### Records shown:

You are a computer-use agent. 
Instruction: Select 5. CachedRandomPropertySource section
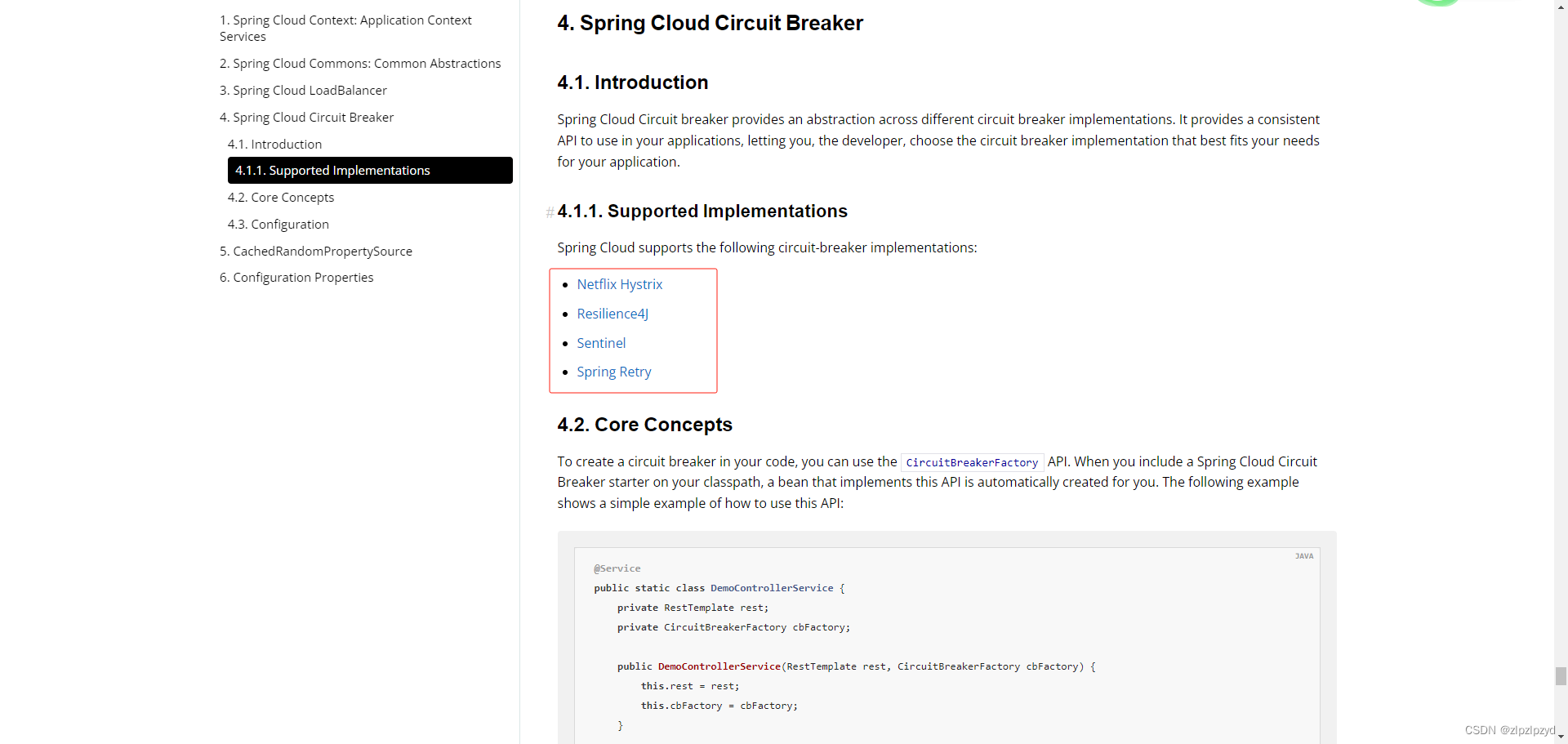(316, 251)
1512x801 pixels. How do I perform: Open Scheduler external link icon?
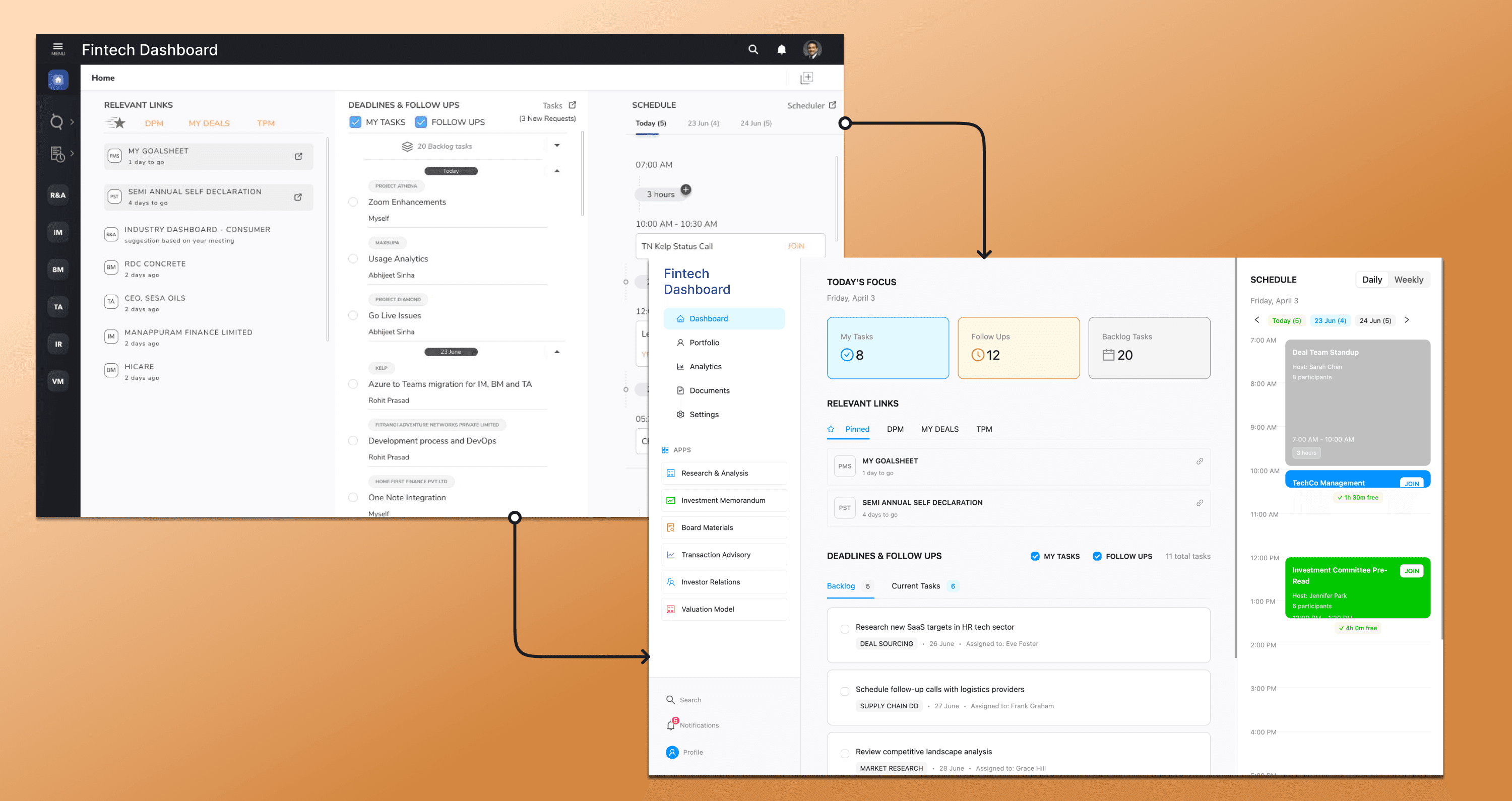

* * *

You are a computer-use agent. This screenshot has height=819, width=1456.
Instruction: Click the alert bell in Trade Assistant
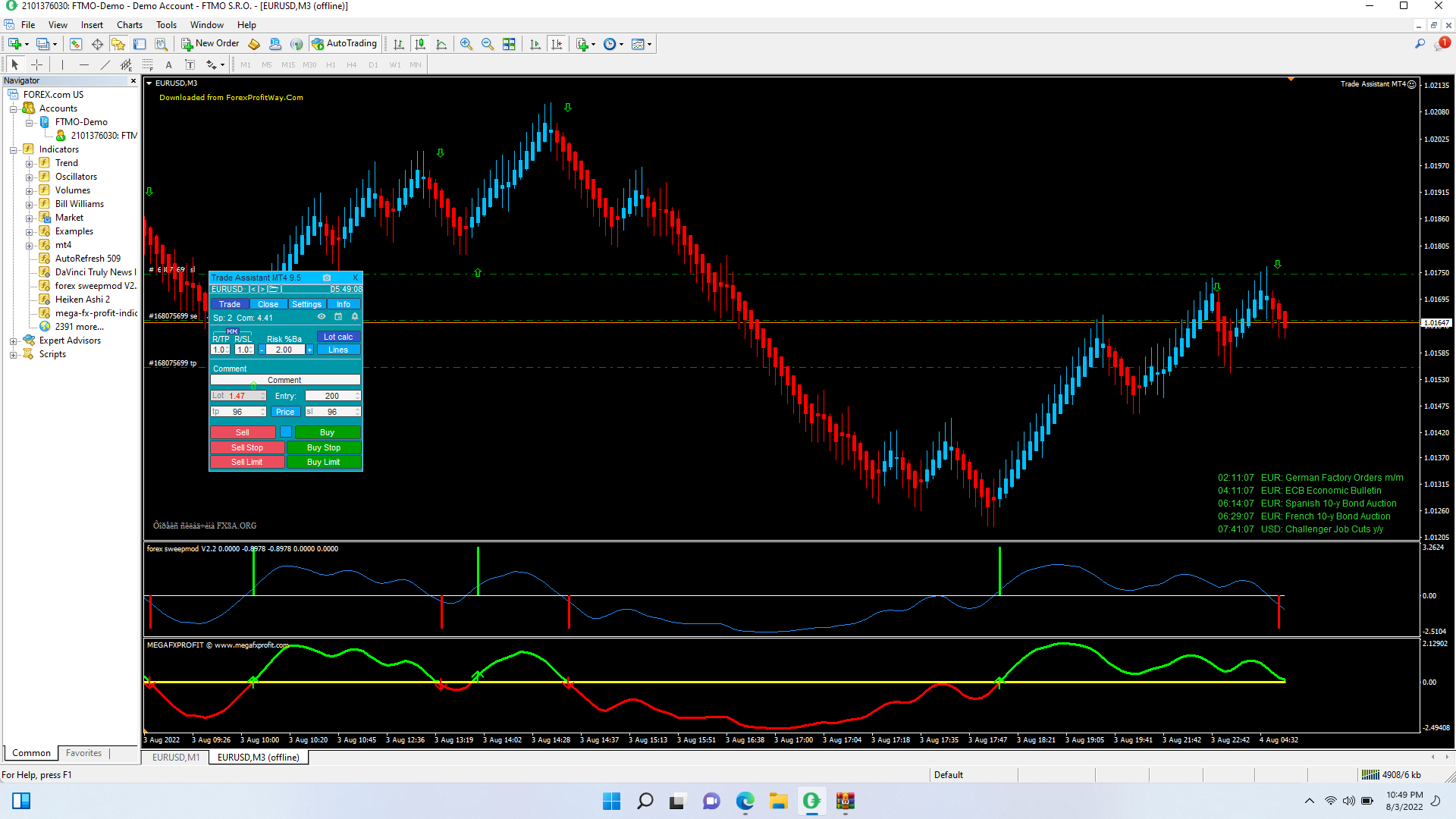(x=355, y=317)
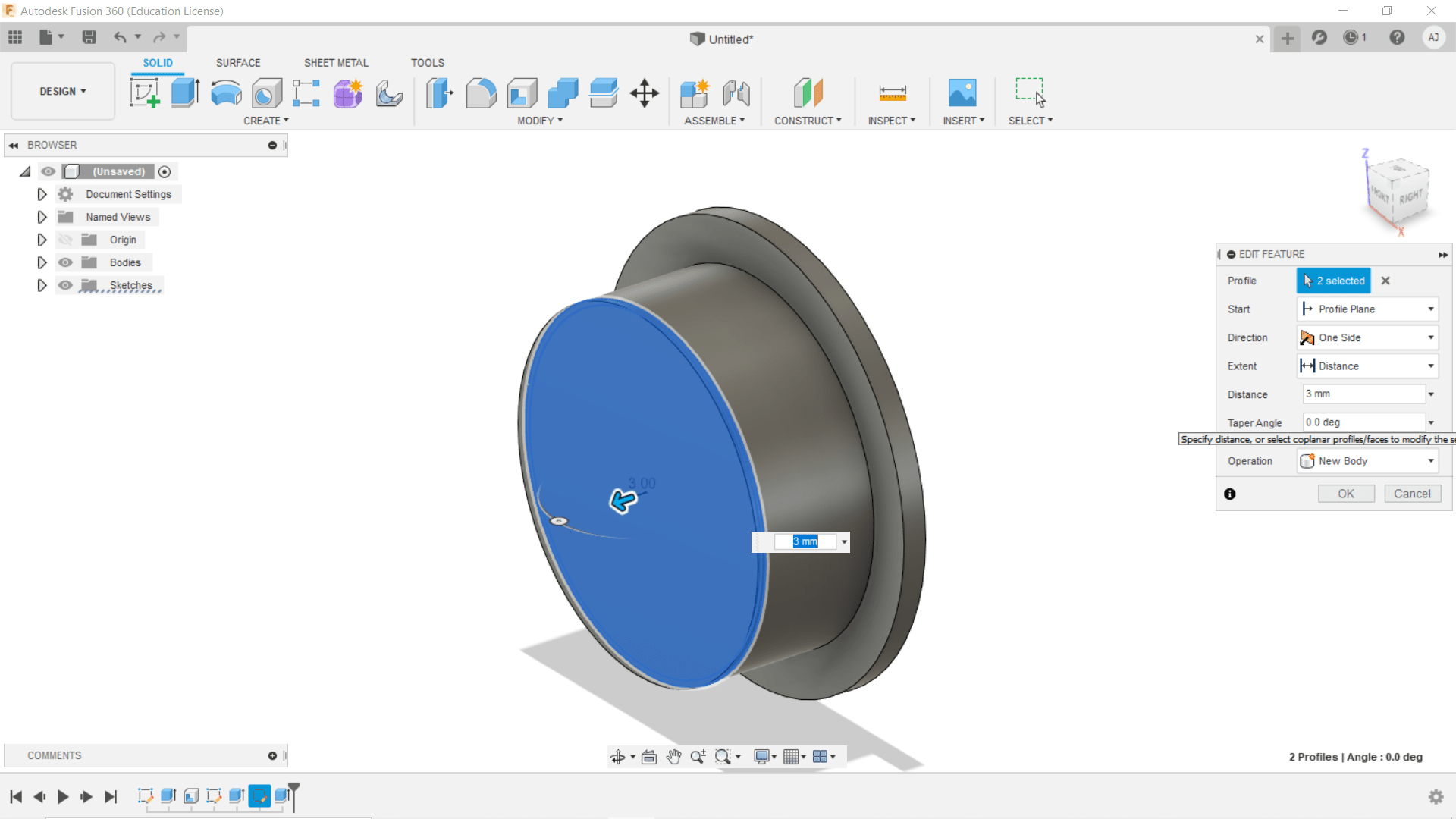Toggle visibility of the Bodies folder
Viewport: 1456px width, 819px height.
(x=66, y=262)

---

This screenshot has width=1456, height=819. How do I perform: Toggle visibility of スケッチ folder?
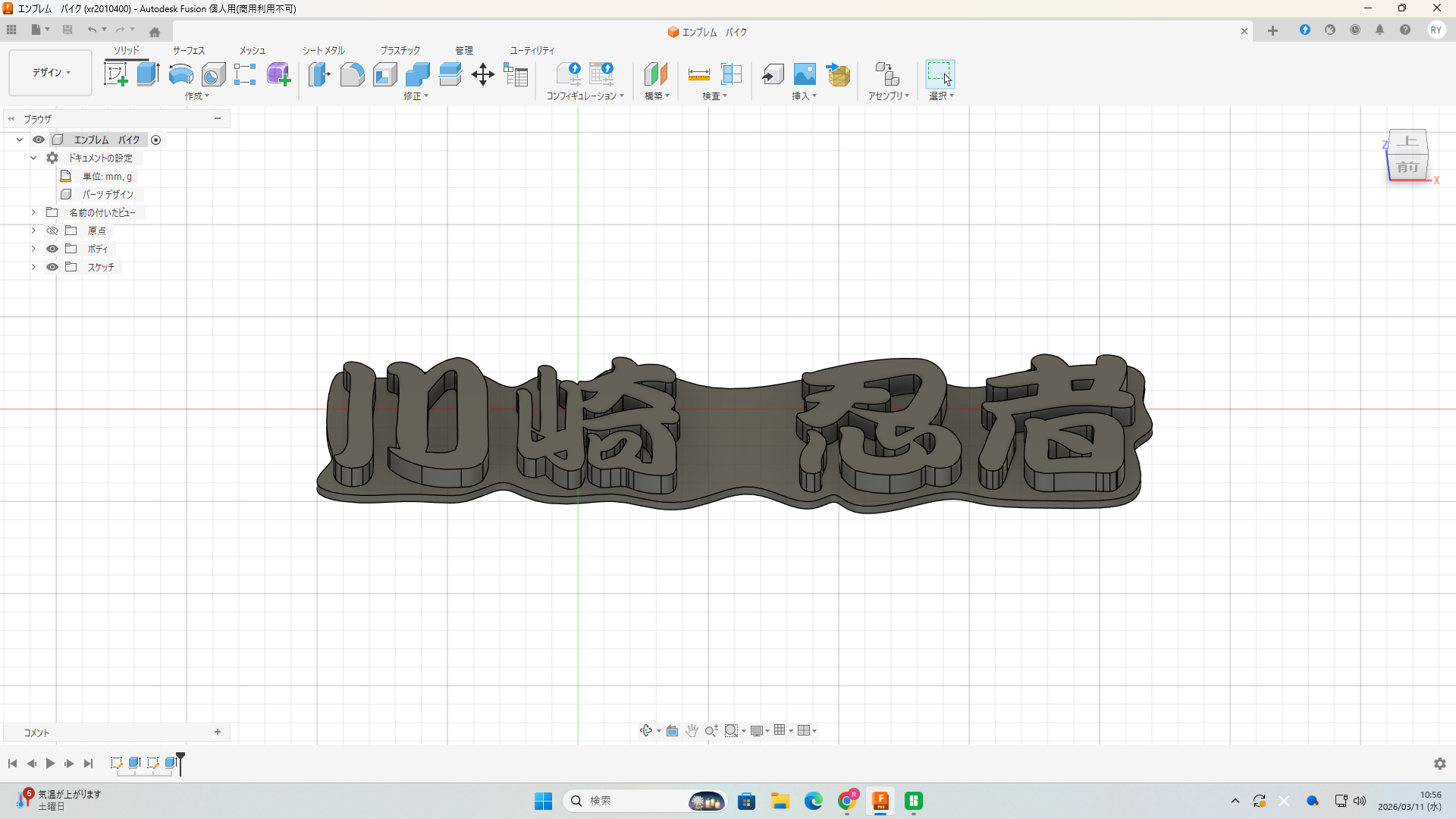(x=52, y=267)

### What the exercise asks:
Scan the preceding listing for the string "agent" and copy every line where it occurs.

### Output of the task:
You are a computer-use agent. 
You are a computer-use agent. This screenshot has height=819, width=1456.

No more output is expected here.